Segment Start: RECORD SET

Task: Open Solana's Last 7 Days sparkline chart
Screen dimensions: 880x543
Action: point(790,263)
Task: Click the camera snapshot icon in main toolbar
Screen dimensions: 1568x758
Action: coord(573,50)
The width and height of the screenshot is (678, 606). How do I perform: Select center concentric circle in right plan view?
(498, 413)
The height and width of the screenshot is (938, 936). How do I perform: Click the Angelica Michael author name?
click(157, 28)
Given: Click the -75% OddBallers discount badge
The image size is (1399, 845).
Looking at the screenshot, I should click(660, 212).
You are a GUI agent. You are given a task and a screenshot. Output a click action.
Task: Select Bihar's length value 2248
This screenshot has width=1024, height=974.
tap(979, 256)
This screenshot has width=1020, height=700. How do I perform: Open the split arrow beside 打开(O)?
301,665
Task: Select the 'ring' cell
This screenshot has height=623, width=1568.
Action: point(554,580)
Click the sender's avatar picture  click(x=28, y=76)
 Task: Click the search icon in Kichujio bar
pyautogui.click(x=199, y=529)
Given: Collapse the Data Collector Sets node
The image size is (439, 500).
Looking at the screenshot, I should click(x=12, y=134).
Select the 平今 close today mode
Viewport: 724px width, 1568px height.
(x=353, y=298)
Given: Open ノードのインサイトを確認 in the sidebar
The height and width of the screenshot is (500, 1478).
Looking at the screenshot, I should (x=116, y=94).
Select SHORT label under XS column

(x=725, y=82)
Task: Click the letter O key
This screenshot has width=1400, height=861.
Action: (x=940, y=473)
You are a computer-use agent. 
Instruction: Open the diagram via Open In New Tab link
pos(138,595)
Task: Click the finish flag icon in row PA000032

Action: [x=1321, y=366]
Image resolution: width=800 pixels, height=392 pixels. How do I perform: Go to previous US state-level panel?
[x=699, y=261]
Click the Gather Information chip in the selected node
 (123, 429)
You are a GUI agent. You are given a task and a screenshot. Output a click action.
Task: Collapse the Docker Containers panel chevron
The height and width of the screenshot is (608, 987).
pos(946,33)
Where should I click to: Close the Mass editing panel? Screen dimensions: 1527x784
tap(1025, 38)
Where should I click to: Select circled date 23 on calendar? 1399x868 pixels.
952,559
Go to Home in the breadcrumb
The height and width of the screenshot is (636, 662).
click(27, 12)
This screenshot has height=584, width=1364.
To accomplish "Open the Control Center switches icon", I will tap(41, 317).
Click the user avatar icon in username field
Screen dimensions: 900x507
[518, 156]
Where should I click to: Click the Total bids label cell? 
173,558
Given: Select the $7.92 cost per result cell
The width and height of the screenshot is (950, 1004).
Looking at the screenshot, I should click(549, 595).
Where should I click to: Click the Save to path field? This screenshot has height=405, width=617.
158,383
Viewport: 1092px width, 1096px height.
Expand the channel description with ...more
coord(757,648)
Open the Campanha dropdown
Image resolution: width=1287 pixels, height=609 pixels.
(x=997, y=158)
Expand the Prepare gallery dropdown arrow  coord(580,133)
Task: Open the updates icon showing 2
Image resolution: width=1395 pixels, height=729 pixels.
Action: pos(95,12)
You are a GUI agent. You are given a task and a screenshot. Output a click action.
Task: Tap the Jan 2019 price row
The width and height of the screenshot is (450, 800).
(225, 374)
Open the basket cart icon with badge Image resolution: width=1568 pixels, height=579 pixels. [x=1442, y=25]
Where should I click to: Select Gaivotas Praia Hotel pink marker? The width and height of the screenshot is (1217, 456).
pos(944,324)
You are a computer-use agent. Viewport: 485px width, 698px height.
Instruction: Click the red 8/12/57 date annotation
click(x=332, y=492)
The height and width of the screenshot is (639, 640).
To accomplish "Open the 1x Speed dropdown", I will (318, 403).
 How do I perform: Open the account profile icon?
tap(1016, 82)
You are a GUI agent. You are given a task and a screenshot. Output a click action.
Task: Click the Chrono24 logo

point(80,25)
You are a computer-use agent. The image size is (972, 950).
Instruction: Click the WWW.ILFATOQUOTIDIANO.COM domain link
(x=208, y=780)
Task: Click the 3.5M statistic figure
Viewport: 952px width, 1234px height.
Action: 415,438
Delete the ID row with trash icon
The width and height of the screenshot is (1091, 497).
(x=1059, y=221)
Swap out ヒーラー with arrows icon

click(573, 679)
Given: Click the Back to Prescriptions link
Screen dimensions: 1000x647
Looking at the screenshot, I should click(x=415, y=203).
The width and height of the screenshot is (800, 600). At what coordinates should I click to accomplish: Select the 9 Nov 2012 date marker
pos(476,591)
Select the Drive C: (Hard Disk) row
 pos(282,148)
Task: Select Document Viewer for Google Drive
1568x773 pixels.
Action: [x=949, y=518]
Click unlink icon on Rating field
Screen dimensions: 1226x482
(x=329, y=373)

Segment End: RECORD SET

*AIM OF THE EXERCISE*: Above are the entries. Quote exactly the lines from the one bearing "Task: Click the letter O key" through the one bearing "Viewport: 1092px width, 1096px height.".

*ANSWER SPACE*:
Task: Click the letter O key
This screenshot has width=1400, height=861.
Action: (x=940, y=473)
You are a computer-use agent. 
Instruction: Open the diagram via Open In New Tab link
pos(138,595)
Task: Click the finish flag icon in row PA000032

Action: [x=1321, y=366]
Image resolution: width=800 pixels, height=392 pixels. How do I perform: Go to previous US state-level panel?
[x=699, y=261]
Click the Gather Information chip in the selected node
 (123, 429)
You are a GUI agent. You are given a task and a screenshot. Output a click action.
Task: Collapse the Docker Containers panel chevron
The height and width of the screenshot is (608, 987).
pos(946,33)
Where should I click to: Close the Mass editing panel? Screen dimensions: 1527x784
tap(1025, 38)
Where should I click to: Select circled date 23 on calendar? 1399x868 pixels.
952,559
Go to Home in the breadcrumb
The height and width of the screenshot is (636, 662).
click(27, 12)
This screenshot has height=584, width=1364.
To accomplish "Open the Control Center switches icon", I will tap(41, 317).
Click the user avatar icon in username field
Screen dimensions: 900x507
[518, 156]
Where should I click to: Click the Total bids label cell? 
173,558
Given: Select the $7.92 cost per result cell
The width and height of the screenshot is (950, 1004).
Looking at the screenshot, I should click(549, 595).
Where should I click to: Click the Save to path field? This screenshot has height=405, width=617.
158,383
Viewport: 1092px width, 1096px height.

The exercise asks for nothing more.